I've since checked and double checked the magnet position/alignment, recalibrate using the little button on the side of the sensor, and cleared the memory on my Garmin. Rode again since doing this and the speed sensor is still not working right: sporadic readings (sometimes showing 1/2 of what the speed should be), 0 mph for a few seconds when I really put the hammer down, and just seems low from what I am accustomed to seeing on it while riding the rollers.
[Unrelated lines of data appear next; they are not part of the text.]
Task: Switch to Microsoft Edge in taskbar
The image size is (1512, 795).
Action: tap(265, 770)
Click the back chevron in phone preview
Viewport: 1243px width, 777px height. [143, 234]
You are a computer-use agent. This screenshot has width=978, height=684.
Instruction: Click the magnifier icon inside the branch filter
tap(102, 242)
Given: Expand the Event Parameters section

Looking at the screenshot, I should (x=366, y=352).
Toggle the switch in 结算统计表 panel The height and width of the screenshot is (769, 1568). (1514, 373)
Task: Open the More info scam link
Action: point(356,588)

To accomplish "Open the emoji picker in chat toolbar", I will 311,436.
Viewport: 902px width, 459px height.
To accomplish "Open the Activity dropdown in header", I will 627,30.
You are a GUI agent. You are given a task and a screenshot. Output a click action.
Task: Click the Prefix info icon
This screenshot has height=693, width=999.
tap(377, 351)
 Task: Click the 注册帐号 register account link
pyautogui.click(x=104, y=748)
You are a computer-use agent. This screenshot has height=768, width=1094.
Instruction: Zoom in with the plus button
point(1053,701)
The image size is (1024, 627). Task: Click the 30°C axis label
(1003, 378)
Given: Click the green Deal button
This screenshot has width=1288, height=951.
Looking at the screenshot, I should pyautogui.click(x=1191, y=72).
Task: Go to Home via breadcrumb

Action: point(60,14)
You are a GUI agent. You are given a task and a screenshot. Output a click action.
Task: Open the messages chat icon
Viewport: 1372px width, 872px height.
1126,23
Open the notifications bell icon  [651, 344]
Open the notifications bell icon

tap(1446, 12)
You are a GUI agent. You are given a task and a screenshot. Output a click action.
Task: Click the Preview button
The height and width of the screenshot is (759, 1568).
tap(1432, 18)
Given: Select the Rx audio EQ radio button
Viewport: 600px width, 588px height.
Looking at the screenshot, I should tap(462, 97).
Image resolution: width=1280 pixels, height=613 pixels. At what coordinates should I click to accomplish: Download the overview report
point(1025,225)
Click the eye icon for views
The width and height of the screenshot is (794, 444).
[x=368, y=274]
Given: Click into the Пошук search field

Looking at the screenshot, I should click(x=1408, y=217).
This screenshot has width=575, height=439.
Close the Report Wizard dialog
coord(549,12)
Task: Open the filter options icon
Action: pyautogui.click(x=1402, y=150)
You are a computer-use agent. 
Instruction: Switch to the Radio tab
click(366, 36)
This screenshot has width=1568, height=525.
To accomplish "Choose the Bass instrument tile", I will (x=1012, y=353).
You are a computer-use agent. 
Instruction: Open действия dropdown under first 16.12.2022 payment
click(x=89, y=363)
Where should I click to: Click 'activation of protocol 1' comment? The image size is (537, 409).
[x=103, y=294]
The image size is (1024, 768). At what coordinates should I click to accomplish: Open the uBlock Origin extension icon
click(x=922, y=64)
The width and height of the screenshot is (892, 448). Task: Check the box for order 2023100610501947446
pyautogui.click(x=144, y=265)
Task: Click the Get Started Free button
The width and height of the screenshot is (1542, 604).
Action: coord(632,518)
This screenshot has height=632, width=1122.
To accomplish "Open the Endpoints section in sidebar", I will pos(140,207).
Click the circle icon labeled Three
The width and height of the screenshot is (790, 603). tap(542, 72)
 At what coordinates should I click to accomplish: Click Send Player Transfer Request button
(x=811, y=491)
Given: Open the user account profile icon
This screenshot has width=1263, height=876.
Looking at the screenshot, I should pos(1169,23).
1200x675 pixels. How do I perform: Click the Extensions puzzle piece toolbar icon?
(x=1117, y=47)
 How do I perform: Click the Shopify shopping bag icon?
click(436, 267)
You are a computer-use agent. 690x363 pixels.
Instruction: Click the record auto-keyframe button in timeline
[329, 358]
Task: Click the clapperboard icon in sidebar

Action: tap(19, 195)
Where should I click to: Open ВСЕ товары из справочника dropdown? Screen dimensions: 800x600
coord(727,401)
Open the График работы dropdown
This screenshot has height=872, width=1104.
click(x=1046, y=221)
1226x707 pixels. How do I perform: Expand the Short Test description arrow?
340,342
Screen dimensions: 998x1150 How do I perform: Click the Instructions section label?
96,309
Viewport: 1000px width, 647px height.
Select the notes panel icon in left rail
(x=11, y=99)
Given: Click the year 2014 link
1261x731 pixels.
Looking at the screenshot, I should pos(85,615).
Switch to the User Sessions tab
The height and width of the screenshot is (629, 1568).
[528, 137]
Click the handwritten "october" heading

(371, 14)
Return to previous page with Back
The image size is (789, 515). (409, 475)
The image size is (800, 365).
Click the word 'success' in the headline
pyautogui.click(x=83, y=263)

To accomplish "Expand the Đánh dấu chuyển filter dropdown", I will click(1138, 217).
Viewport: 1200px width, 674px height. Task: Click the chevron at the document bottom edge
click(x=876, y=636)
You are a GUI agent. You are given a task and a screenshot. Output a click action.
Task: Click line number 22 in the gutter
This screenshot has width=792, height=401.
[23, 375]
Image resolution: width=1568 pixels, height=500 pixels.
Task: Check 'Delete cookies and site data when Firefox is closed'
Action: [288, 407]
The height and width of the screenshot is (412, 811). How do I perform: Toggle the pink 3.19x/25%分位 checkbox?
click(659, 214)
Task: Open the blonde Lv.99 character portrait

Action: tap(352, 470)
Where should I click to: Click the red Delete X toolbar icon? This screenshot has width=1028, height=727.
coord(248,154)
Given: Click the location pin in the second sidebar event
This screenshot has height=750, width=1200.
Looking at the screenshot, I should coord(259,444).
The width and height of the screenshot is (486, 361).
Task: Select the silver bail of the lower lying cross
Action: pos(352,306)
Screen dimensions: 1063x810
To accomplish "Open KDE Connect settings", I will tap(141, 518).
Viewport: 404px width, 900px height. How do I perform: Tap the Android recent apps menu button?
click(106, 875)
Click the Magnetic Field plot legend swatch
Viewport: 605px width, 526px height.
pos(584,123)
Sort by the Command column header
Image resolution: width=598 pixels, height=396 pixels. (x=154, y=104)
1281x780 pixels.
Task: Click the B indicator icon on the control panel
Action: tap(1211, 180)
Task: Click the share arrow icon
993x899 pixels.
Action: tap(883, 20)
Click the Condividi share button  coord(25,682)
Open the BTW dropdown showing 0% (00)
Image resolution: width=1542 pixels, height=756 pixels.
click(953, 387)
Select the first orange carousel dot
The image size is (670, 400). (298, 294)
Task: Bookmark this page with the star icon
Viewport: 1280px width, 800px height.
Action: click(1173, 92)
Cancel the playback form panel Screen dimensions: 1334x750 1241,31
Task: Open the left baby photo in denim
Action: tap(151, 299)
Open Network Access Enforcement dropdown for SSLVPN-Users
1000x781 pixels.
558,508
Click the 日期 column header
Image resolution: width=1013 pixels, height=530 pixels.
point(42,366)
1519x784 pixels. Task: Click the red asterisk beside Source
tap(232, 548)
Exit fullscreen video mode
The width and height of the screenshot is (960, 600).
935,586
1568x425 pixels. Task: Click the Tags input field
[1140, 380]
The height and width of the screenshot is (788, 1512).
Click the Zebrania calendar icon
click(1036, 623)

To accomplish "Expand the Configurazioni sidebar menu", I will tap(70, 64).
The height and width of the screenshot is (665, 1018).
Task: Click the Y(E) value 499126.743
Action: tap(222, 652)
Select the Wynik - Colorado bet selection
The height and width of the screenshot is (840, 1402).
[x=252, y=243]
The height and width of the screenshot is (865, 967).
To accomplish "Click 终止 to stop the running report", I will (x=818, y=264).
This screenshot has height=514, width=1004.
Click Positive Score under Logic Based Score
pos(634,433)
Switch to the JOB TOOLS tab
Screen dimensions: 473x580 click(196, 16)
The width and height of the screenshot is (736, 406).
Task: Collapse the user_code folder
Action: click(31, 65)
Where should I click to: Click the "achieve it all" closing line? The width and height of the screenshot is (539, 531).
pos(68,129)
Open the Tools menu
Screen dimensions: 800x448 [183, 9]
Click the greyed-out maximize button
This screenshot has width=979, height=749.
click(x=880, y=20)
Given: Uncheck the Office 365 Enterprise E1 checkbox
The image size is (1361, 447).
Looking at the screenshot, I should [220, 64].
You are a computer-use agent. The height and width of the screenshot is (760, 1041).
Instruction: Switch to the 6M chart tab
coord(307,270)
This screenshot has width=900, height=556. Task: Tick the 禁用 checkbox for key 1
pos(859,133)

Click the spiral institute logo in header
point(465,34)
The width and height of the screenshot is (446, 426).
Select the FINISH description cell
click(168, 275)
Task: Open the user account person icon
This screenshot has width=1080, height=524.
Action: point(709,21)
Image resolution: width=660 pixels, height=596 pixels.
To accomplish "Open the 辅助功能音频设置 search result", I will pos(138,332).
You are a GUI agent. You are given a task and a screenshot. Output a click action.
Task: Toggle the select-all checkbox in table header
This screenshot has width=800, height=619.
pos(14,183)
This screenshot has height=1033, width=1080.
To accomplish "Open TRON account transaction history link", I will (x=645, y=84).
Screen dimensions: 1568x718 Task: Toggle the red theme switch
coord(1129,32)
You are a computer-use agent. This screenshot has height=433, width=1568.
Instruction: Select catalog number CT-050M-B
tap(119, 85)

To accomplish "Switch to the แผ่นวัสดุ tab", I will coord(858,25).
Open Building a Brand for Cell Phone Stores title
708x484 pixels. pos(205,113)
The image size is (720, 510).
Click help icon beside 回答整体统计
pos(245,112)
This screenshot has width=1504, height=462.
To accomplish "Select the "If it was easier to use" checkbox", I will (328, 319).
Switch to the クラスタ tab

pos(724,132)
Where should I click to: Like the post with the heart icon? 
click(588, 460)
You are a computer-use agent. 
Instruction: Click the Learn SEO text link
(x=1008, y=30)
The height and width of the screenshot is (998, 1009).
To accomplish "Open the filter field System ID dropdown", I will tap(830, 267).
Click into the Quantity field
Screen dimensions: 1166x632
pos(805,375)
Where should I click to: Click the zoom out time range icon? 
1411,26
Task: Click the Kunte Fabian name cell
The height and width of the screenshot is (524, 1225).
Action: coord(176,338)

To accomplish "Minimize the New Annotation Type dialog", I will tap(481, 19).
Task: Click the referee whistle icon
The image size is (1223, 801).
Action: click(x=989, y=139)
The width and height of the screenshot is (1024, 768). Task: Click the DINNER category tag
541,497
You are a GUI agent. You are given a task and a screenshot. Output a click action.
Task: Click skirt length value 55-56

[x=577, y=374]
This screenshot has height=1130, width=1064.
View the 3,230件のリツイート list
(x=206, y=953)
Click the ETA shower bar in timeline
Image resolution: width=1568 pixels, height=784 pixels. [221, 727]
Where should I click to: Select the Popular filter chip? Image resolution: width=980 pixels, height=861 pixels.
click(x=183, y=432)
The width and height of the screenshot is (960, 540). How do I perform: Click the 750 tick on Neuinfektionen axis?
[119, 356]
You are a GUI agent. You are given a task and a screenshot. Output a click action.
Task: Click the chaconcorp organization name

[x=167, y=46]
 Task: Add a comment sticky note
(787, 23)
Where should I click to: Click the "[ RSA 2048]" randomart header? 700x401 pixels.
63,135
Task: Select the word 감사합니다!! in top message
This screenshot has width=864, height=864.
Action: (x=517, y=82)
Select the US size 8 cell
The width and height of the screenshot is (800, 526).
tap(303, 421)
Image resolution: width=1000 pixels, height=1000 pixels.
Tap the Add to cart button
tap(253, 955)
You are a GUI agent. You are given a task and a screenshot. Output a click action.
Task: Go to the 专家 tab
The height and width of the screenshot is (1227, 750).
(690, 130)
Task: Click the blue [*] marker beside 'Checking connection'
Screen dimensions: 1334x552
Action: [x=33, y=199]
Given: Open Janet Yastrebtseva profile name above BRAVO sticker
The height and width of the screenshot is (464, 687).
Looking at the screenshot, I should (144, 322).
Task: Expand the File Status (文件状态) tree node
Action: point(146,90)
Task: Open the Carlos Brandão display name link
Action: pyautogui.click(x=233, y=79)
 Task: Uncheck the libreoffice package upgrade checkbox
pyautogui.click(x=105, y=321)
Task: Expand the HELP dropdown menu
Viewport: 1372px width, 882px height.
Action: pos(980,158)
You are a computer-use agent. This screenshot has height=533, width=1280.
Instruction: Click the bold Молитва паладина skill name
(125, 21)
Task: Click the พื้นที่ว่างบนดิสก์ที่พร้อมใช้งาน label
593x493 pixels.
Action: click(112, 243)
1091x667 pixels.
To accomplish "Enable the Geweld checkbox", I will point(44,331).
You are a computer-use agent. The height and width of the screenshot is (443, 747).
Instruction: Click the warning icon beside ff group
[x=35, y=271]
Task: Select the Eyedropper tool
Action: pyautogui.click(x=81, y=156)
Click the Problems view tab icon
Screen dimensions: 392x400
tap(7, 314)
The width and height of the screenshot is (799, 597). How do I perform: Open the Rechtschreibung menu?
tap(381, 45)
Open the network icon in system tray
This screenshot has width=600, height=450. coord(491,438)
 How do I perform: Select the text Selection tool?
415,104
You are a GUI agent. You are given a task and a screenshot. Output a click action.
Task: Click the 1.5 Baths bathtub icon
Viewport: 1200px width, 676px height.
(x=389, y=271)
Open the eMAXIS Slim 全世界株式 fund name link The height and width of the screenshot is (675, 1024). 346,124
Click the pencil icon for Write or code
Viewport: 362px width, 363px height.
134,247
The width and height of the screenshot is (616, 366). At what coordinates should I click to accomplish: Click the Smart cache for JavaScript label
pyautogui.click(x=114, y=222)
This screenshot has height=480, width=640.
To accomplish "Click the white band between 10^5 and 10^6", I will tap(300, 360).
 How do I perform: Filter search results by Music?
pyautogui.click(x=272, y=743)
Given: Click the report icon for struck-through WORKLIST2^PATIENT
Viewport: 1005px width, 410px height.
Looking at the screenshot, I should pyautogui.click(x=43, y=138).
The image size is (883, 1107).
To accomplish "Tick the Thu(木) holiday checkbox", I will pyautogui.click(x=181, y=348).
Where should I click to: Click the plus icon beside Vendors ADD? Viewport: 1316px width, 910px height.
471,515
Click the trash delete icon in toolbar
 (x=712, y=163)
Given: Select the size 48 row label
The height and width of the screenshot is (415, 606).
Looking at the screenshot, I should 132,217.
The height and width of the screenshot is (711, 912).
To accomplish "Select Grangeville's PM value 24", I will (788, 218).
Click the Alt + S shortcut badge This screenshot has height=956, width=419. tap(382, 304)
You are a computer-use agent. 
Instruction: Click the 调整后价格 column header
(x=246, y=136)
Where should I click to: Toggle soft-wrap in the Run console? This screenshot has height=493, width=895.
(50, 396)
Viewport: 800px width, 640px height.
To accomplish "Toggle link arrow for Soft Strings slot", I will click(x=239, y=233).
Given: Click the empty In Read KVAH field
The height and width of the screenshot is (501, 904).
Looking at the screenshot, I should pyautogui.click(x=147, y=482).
Any troubleshooting suggestions or tips? What else should I try? Thinking maybe the speed sensor went bad and I should just warranty it?

Thanks!


----------



## sooshee (Jun 16, 2012)

My two GSC 10's (one on mountain bike, one on road bike) do the exact same thing. They worked fine for about the first month I had them, then just like you... it would show about half the real speed, then the real speed, then 0. My distances would get all sorts of messed up. I tried recalibrating my wheel sizes and putting in the wheel sizes from the chart, and still had messed up results. Finally I just pulled the wheel sensor magnets off. I do put the magnet back on when I ride my trainer, and strangely enough I get good results. But if I'm doing a real ride, it messes up. The cadence part of the sensor work fine on both of my bikes. 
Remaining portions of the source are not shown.